Even when someone realises their coverage is probably too low, it is common to delay doing anything about it. The thought of increasing premiums is uncomfortable, and the process of comparing options can feel overwhelming. There is a fear of being pressured into buying something complicated or expensive, so the easiest path is to leave everything as it is. Admitting you are underinsured can also feel like admitting a mistake. It is simpler to prioritise visible financial goals, such as investing, saving for a trip, or upgrading gadgets, because those goals feel more rewarding and easier to talk about. Insurance remains a quiet, unglamorous topic that can always be addressed later.
Yet beneath all these psychological and practical barriers lies a simple truth. If you want your savings and investments to mean something, you have to protect them from being wiped out by events that are rare but devastating. Insurance is not about beating the market or growing wealth. It is about making sure that a major illness, accident, or death does not destroy the foundation you have worked so hard to build. Getting closer to the right amount of coverage does not require perfection. It requires a shift in approach.
That shift starts with being honest about what your life truly costs and who depends on you. Instead of picking a coverage number that feels comfortable, start from your monthly expenses and consider how many years of support your family would realistically need if your income was disrupted. Think about big debts such as a mortgage or education loans, and whether you would want those cleared entirely. A simple mental exercise can be enough. Imagine you could not work for the next few years and ask yourself how much would be needed each year to keep things steady. Then compare that to your current coverage and the savings you are willing to use for emergencies. For many people, this quick comparison is enough to reveal a large and uncomfortable gap.

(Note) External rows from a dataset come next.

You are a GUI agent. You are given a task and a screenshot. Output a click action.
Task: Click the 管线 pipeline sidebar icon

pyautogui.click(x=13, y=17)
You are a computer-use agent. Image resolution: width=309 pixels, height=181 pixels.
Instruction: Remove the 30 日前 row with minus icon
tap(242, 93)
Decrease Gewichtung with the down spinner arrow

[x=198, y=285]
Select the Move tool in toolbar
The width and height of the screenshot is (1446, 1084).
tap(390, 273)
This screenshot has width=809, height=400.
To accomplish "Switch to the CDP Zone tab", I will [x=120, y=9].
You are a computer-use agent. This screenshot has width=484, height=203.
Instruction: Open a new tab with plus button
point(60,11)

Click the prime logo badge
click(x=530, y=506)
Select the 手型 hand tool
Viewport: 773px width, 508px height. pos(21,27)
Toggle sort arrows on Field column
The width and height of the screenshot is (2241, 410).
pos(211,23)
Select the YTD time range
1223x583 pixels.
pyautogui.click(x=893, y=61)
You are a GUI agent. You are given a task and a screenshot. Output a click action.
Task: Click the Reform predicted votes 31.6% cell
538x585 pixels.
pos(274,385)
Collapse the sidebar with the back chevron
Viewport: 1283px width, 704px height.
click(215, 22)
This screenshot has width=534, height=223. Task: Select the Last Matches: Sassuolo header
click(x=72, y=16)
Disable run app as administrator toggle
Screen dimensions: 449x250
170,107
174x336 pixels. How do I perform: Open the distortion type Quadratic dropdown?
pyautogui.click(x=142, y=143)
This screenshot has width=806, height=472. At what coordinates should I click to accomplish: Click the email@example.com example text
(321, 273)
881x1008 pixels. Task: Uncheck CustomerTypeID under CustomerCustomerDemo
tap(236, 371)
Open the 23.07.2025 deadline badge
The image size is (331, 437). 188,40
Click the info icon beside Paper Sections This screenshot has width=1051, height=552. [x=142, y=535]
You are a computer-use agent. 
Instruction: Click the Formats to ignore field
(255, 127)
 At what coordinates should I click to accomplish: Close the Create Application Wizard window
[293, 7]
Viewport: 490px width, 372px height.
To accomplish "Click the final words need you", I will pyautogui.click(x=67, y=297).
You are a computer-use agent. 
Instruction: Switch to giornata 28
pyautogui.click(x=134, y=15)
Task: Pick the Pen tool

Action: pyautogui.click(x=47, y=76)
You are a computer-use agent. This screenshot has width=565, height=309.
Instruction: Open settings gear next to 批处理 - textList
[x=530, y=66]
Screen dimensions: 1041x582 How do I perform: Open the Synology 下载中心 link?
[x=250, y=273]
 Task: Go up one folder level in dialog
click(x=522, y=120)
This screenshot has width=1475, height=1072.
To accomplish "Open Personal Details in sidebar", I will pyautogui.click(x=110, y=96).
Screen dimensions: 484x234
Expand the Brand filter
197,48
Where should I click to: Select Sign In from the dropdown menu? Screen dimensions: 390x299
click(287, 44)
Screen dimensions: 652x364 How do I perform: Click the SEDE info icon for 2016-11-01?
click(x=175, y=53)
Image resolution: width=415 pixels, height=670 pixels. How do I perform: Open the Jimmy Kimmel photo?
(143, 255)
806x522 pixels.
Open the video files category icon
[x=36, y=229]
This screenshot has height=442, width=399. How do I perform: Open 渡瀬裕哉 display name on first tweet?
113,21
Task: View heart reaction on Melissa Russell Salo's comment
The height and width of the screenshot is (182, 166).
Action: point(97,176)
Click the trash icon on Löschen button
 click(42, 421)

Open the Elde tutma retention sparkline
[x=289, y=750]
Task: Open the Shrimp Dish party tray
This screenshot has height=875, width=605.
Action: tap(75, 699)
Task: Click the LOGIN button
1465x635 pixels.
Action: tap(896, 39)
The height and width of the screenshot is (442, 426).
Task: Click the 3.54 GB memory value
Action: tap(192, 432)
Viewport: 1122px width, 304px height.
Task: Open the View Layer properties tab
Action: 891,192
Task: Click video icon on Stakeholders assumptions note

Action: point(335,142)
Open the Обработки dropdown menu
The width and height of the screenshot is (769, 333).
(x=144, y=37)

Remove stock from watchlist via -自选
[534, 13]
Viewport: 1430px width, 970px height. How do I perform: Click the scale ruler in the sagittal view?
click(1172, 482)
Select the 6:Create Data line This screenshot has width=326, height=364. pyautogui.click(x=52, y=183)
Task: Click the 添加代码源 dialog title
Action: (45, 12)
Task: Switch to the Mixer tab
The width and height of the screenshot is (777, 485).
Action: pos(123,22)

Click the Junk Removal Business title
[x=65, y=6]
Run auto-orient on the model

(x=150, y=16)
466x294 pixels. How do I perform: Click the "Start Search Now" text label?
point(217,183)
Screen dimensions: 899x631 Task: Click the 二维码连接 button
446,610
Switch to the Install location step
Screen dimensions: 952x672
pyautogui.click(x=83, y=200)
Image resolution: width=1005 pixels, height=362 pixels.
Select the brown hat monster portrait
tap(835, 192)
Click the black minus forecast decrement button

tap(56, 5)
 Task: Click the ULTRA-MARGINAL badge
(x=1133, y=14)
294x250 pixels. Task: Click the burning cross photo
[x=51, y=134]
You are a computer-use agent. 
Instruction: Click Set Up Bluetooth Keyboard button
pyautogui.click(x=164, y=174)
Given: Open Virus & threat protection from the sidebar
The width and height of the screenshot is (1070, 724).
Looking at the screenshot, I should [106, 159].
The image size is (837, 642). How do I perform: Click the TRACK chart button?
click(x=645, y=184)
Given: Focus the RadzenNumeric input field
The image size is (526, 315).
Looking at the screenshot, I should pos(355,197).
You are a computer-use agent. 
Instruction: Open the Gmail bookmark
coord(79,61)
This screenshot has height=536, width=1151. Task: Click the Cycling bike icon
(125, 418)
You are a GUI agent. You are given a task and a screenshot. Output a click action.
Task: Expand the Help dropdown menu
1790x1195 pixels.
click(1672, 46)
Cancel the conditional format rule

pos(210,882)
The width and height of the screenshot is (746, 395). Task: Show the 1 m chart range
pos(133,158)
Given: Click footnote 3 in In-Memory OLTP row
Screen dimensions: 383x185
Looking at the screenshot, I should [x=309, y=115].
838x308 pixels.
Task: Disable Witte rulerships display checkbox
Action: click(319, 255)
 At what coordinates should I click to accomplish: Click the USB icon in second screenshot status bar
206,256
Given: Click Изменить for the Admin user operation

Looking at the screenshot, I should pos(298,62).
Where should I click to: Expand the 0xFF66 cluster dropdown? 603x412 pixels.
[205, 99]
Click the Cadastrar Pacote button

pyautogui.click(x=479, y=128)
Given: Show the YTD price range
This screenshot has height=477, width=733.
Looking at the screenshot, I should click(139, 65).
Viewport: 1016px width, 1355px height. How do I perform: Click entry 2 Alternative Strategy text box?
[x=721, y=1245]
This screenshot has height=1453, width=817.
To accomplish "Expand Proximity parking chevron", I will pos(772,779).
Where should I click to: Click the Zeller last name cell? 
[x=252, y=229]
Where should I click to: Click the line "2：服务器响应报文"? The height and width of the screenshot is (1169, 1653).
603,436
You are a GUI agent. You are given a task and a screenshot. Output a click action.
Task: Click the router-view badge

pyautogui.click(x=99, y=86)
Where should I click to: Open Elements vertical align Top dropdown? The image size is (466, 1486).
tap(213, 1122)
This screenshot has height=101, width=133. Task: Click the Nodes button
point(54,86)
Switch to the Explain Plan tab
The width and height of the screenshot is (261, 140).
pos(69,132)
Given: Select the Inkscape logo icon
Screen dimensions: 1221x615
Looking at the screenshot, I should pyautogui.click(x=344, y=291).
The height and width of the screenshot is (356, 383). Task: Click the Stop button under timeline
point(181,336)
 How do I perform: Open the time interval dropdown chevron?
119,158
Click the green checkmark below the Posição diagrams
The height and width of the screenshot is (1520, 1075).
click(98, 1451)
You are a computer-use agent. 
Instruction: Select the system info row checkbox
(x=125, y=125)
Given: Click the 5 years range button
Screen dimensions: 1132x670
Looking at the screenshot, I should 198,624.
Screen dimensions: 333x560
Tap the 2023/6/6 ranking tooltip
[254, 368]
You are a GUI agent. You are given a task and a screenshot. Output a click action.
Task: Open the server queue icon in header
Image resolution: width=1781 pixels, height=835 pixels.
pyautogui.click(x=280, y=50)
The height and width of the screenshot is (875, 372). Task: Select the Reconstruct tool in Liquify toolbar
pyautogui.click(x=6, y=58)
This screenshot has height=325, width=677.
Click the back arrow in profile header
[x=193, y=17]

Once you see that gap clearly, you can then decide how to close it gradually in a way that respects your budget. You might start by focusing on the most serious risks first, such as life coverage for dependents or health and critical illness coverage in a country where medical costs are high. As your income grows, you can review and upgrade your policies instead of letting them sit unchanged for decades. The goal is not to buy the maximum possible protection in one go, but to keep your coverage in the same conversation as your lifestyle and responsibilities.
In the end, the reason so many people underestimate the insurance coverage they need is not ignorance or laziness. It is a combination of human bias, confusing product structures, polished marketing, and the natural desire to keep monthly costs low. Recognising these forces does not magically solve the problem, but it gives you a clearer lens for your own decisions. You may not be able to predict what life will throw at you, yet you can choose whether a serious setback becomes a full financial collapse or a difficult season that you and your family can survive. The difference often comes down to whether your coverage was chosen to look good on a screen, or to truly match the life you are working so hard to build.